● **Records for this task**
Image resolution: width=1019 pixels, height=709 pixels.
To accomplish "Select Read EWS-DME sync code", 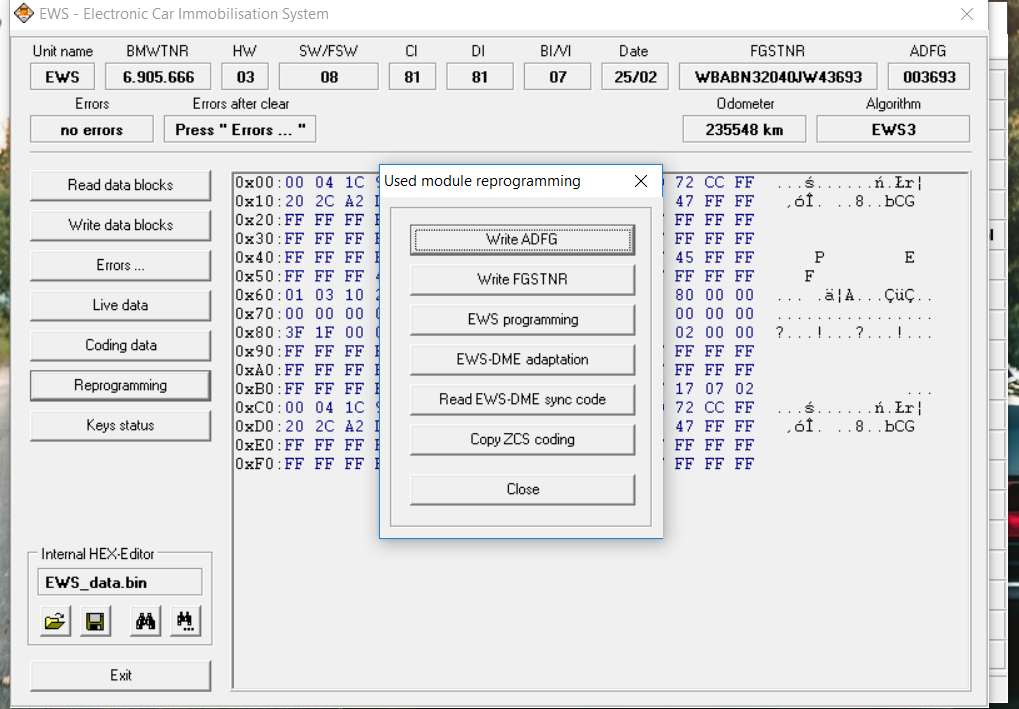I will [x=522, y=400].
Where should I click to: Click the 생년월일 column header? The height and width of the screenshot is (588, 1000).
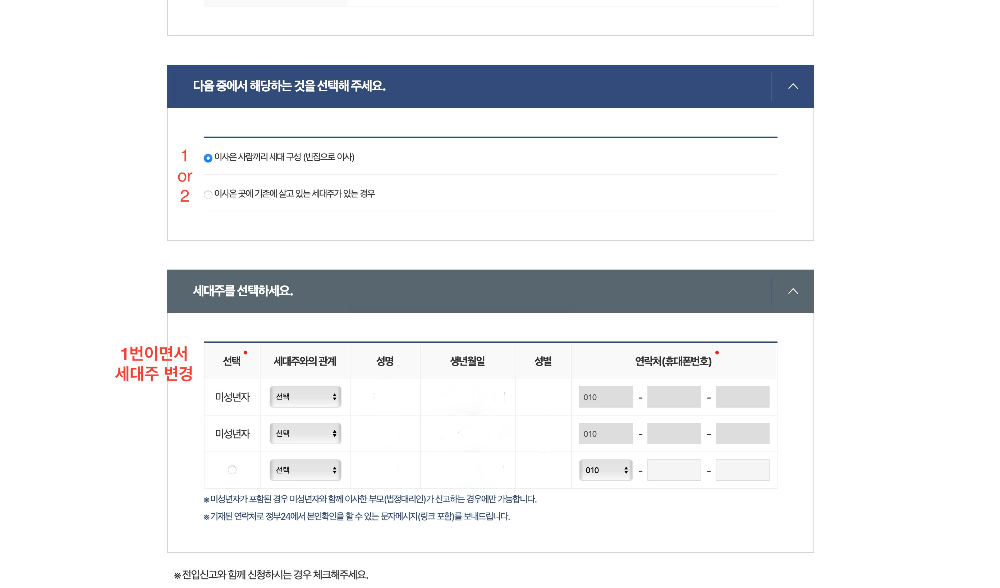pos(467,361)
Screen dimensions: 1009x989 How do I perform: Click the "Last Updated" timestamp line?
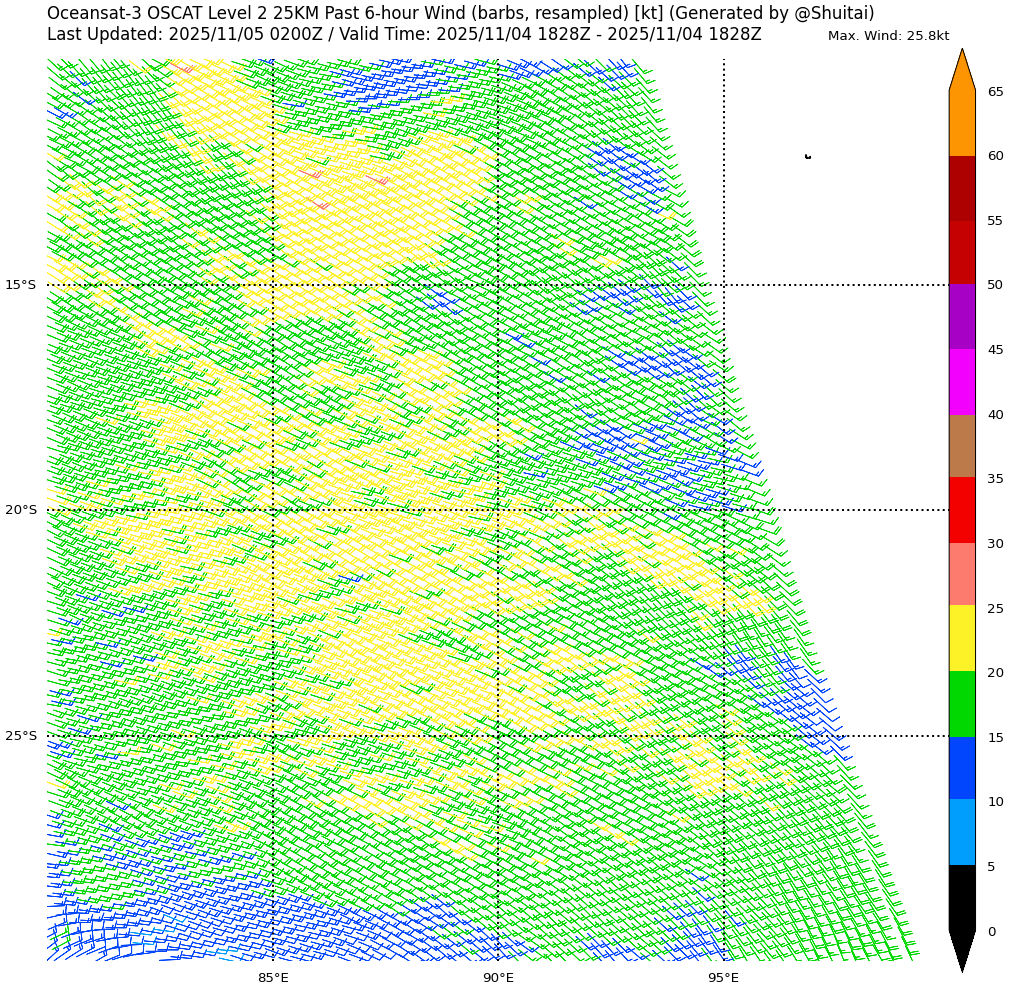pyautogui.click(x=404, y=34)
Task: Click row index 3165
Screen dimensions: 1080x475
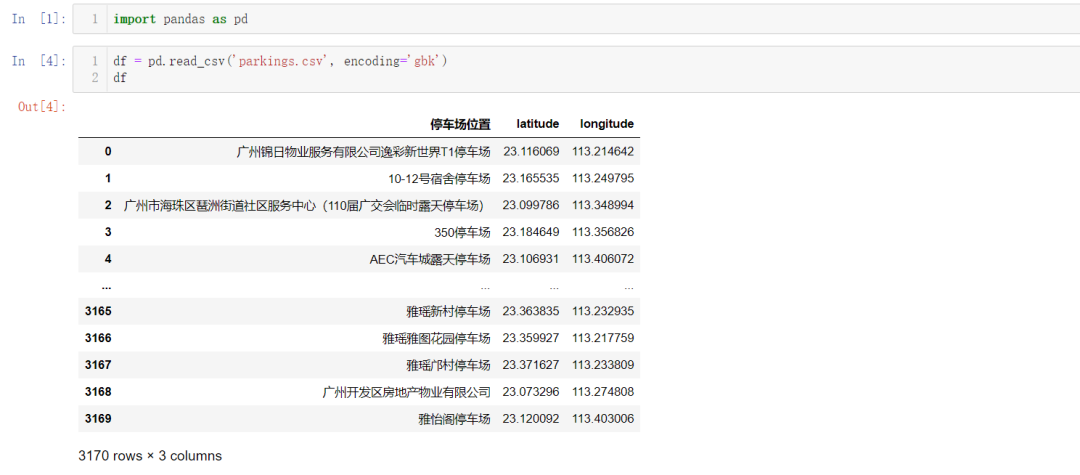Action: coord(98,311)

● **Exercise requirements**
Print exactly the line containing "Screen dimensions: 1009x989" and every line after it through the final line above, and leave all pictures out.

● **Written solution**
Screen dimensions: 1009x989 How do I perform: Click the "Last Updated" timestamp line?
pyautogui.click(x=404, y=34)
Task: Click row index 3165
Screen dimensions: 1080x475
Action: coord(98,311)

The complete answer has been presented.